# EXERCISE AIM
Restate word for word the span that opens with the line containing "Saharanpur (36, 1129)" and closes with the final line of the data; give only those lines.

# Stored records
──────────────────────────────

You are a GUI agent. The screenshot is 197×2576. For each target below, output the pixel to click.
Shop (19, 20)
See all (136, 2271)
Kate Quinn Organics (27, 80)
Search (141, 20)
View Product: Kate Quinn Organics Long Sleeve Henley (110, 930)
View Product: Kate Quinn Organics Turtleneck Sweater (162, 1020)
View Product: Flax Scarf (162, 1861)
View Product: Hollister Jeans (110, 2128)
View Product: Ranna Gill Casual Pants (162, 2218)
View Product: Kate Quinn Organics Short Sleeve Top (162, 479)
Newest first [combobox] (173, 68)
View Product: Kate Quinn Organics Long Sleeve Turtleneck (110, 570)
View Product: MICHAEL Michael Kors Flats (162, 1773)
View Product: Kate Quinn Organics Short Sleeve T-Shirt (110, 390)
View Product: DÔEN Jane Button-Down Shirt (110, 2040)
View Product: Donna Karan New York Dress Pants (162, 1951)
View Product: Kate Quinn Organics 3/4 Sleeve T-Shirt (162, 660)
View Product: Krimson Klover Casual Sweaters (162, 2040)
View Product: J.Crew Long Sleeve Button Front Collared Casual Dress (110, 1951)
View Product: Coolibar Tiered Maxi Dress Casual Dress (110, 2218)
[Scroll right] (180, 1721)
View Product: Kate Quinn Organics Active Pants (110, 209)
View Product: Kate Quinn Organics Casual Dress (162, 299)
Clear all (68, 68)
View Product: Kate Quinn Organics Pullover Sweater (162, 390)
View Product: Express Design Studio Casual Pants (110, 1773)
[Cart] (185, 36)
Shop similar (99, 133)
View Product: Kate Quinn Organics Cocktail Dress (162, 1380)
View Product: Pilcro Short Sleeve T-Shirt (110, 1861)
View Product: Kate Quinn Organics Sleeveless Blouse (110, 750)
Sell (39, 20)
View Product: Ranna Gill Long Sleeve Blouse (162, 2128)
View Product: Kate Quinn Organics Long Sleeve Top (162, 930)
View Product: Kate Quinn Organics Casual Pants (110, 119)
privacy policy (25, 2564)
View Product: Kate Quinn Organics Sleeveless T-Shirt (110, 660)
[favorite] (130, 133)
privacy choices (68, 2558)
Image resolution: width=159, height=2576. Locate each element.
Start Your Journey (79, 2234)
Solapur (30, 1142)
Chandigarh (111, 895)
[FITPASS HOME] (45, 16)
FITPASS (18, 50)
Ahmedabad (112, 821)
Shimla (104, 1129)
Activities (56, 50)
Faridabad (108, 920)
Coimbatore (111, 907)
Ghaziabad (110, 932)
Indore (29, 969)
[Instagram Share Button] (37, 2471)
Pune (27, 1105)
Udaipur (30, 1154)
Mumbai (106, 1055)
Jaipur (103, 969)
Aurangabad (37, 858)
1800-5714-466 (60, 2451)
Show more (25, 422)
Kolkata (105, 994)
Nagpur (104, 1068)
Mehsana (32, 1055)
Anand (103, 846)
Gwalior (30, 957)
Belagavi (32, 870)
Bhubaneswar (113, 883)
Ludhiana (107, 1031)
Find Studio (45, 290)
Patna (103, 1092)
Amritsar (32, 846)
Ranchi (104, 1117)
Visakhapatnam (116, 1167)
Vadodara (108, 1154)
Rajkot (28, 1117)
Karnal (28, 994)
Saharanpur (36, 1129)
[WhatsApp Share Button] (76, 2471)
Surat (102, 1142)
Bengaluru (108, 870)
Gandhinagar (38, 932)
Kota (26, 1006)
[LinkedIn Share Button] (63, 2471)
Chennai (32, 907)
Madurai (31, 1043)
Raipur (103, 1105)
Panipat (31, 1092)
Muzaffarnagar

──────────────────────────────

# RESPONSE AREA
Saharanpur (36, 1129)
[WhatsApp Share Button] (76, 2471)
Surat (102, 1142)
Bengaluru (108, 870)
Gandhinagar (38, 932)
Kota (26, 1006)
[LinkedIn Share Button] (63, 2471)
Chennai (32, 907)
Madurai (31, 1043)
Raipur (103, 1105)
Panipat (31, 1092)
Muzaffarnagar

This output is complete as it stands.